_DATA EXCERPTS_
──────────────────────────────

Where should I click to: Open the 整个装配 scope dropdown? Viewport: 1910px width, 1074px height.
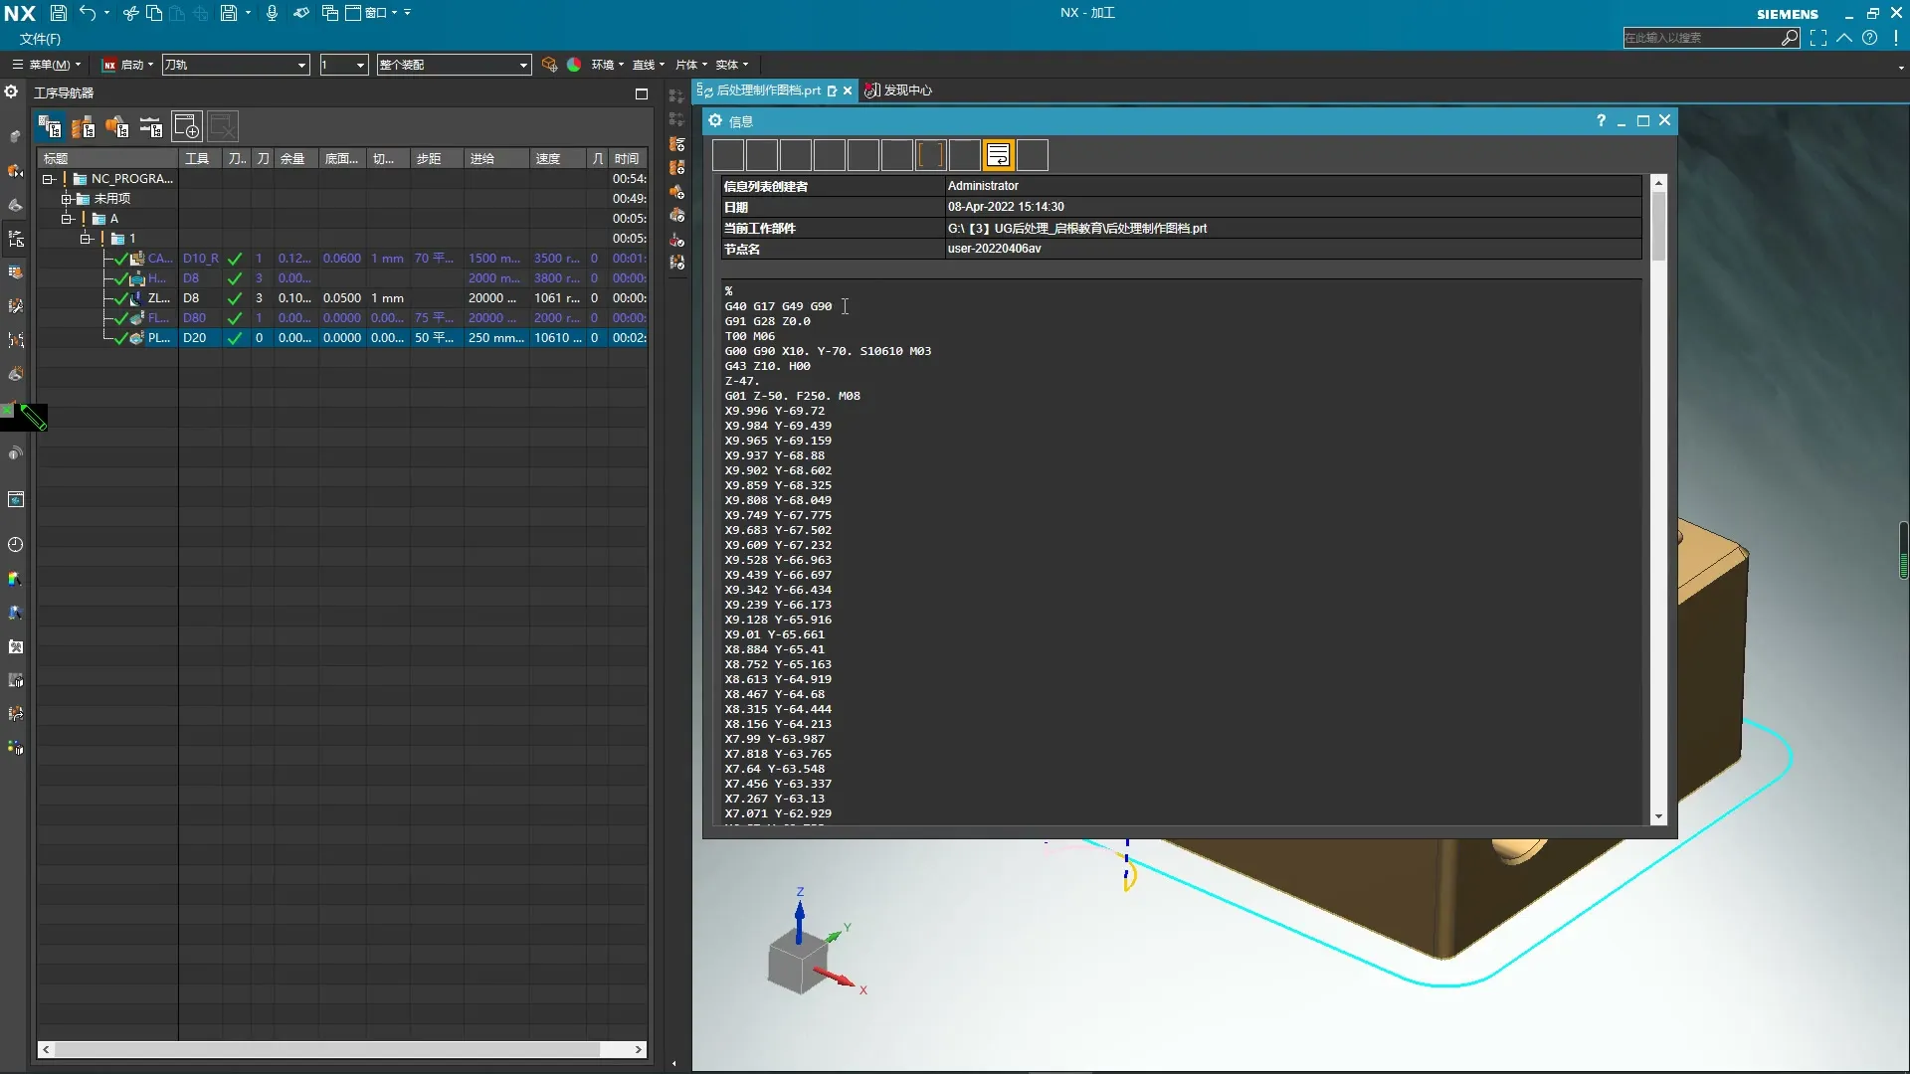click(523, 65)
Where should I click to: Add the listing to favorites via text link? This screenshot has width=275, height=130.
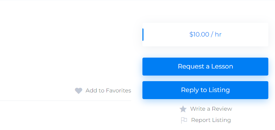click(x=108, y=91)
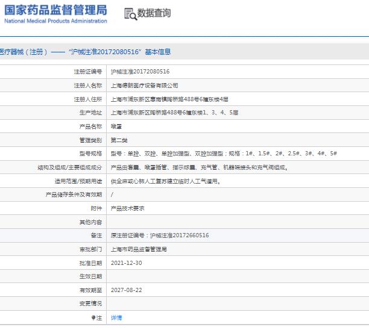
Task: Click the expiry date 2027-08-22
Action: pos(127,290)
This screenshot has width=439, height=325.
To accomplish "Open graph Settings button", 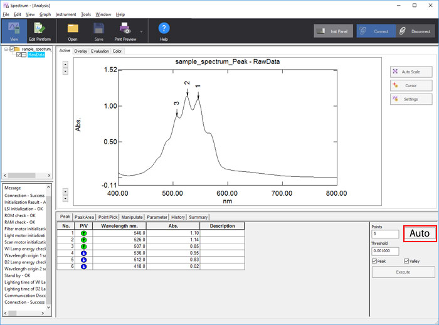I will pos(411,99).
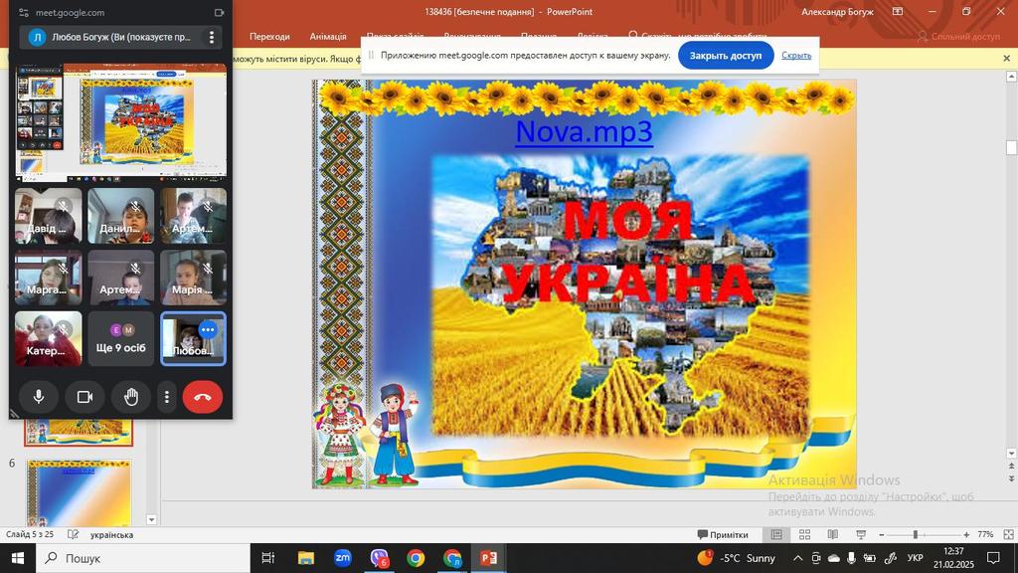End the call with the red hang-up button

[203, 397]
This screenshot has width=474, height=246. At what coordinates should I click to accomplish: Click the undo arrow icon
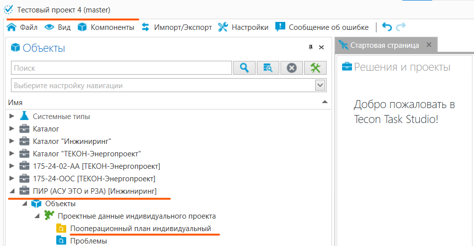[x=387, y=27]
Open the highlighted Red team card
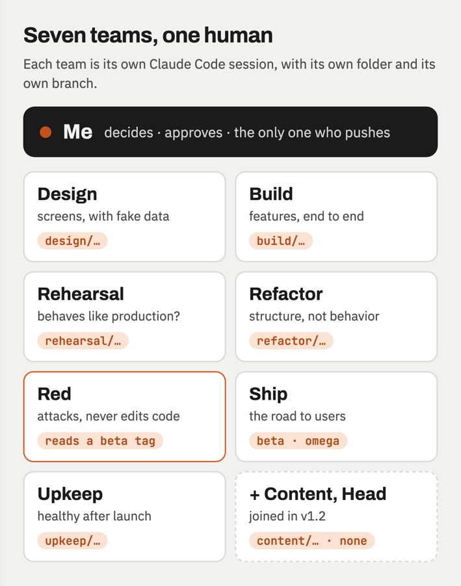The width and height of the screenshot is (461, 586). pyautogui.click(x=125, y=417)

──────────────────────────────

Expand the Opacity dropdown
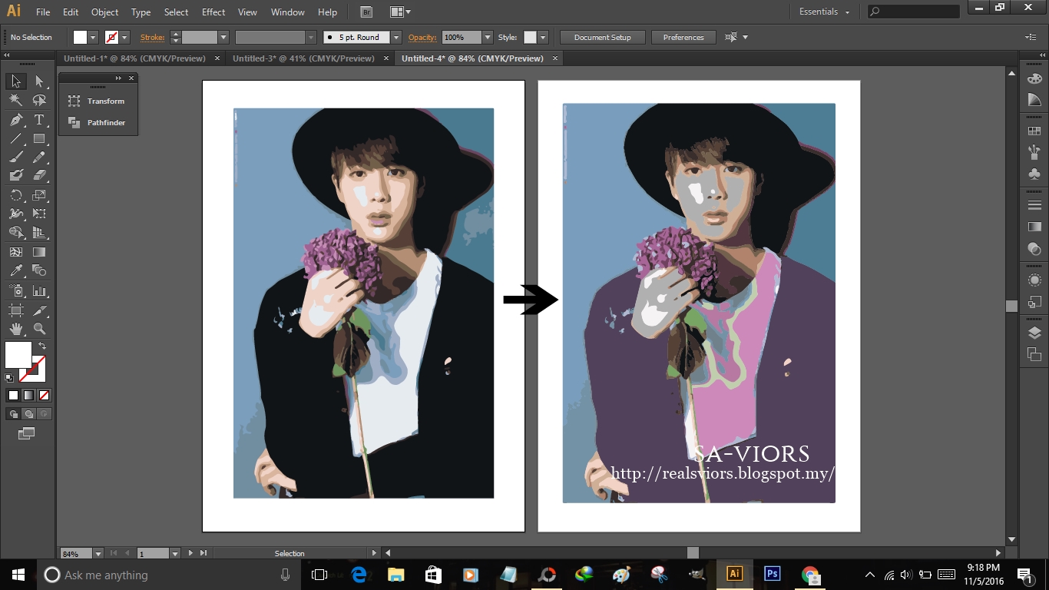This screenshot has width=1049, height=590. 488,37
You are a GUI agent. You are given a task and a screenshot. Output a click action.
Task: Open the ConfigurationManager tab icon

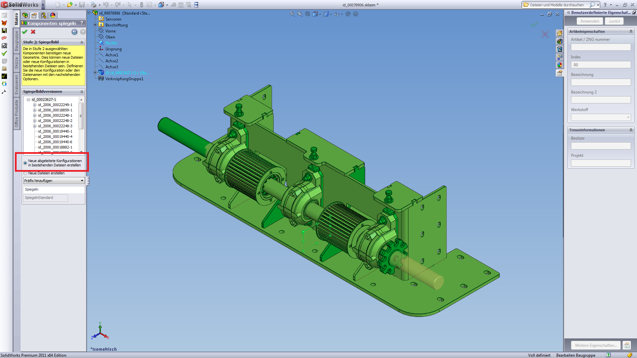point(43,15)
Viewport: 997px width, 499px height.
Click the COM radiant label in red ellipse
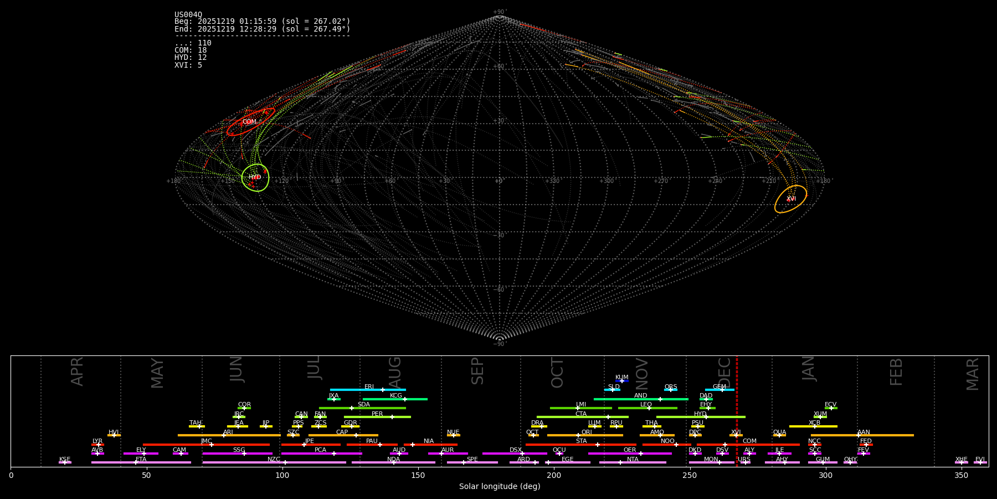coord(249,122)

──────────────────────────────

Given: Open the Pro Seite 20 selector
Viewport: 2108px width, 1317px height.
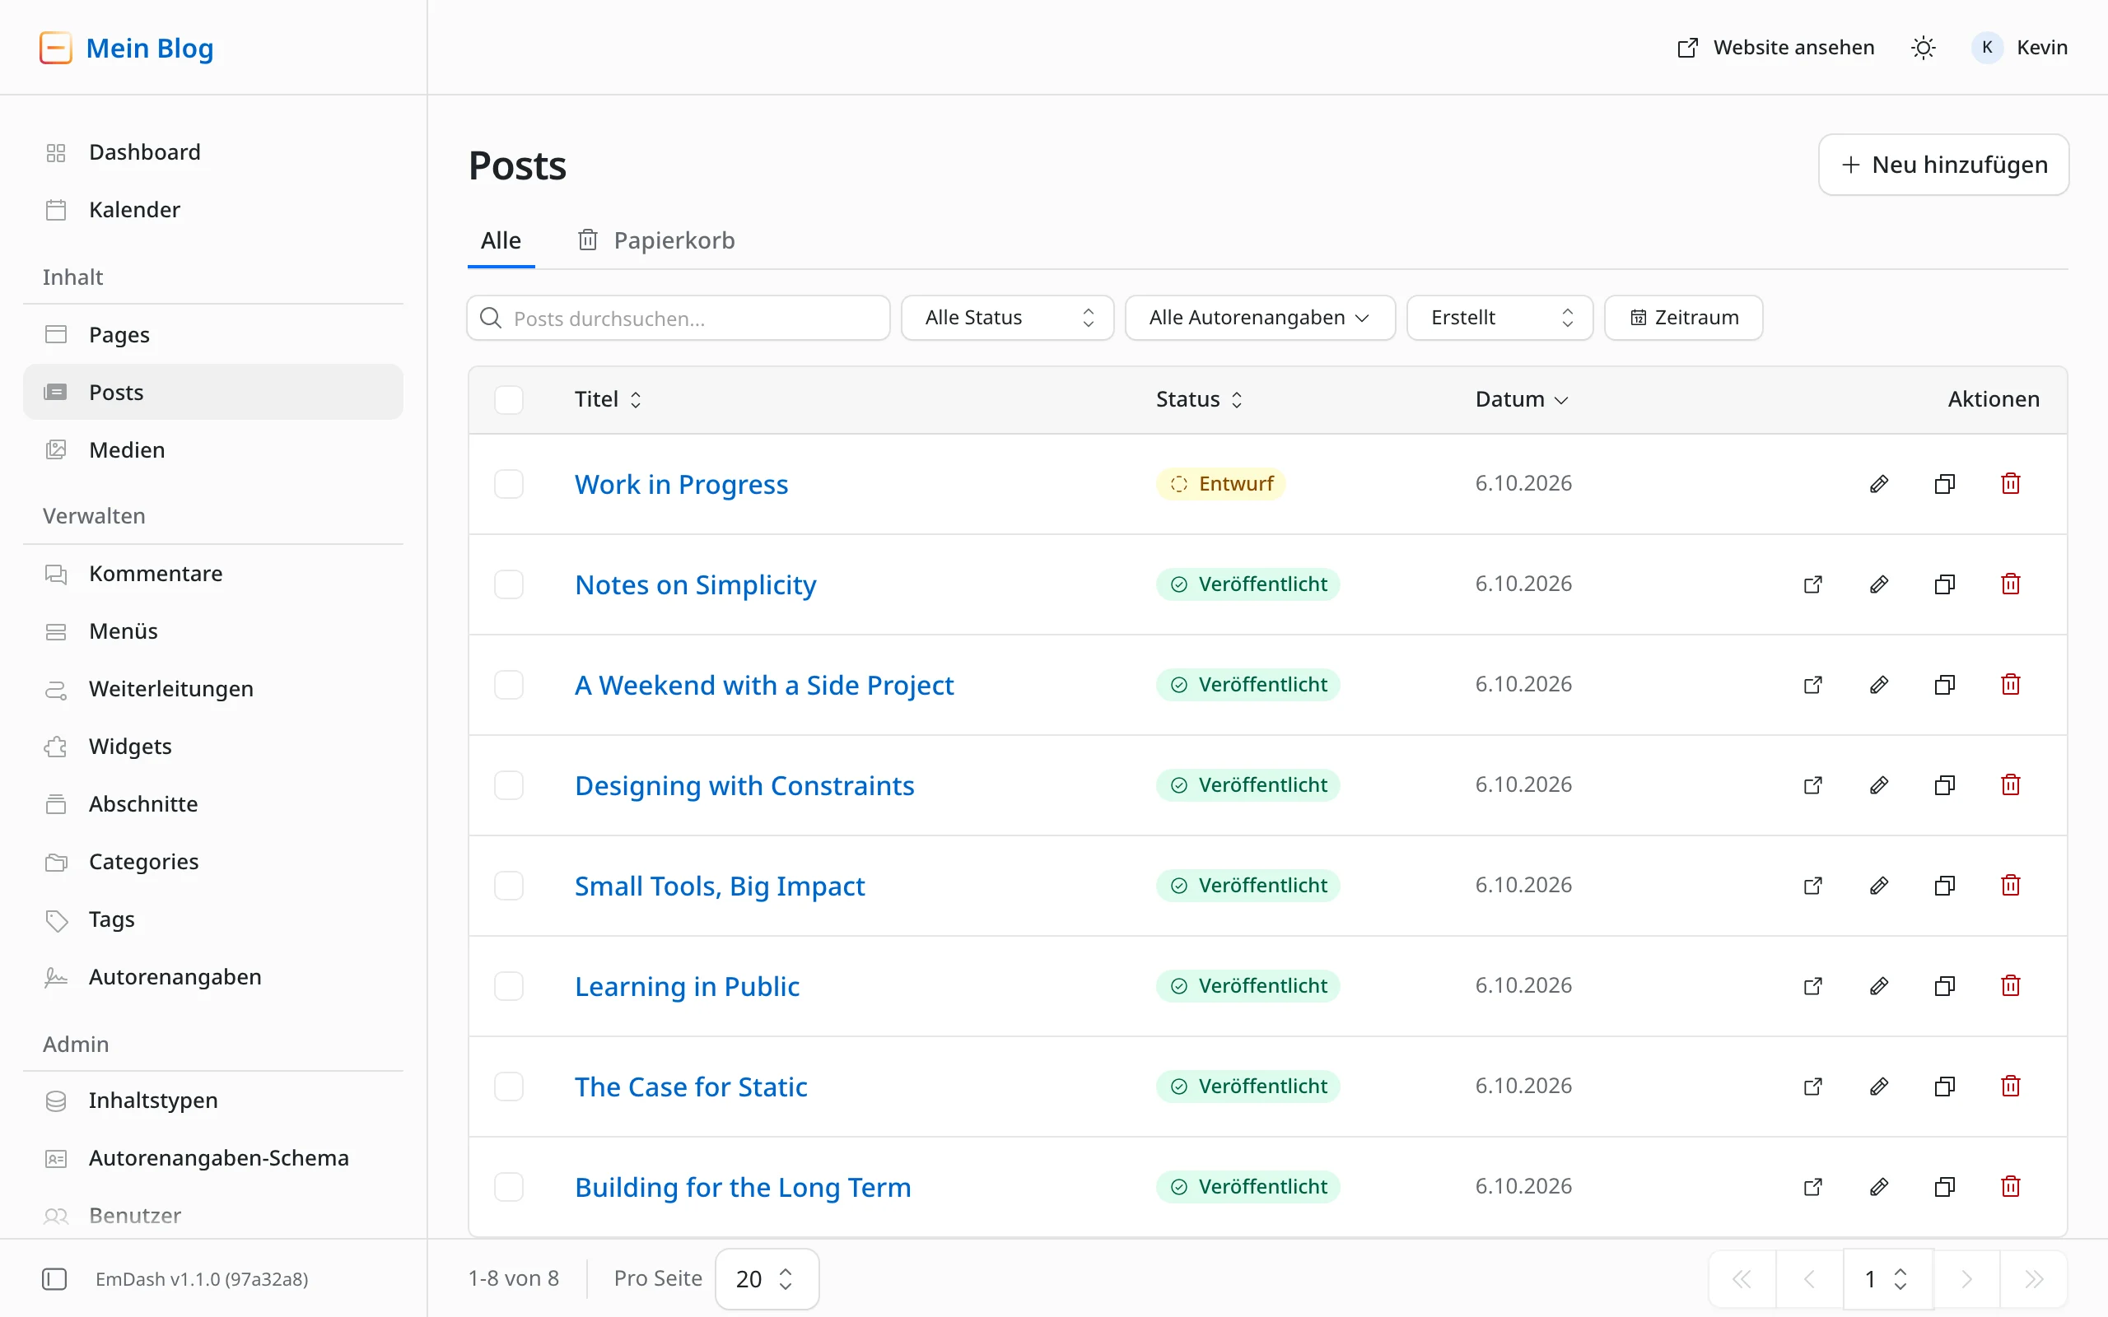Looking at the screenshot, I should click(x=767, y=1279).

──────────────────────────────

Begin at the line in the entries that has "You are a GUI", stop after the line that has "coord(249,122)", and write those lines out as a JSON list of strings, one per line, with blank lines skipped and the pictures left out.

_TASK OUTPUT_
[
  "You are a GUI agent. You are given a task and a screenshot. Output a click action.",
  "Task: Open the ConfigurationManager tab icon",
  "point(43,15)",
  "Viewport: 997px width, 499px height.",
  "Click the COM radiant label in red ellipse",
  "coord(249,122)"
]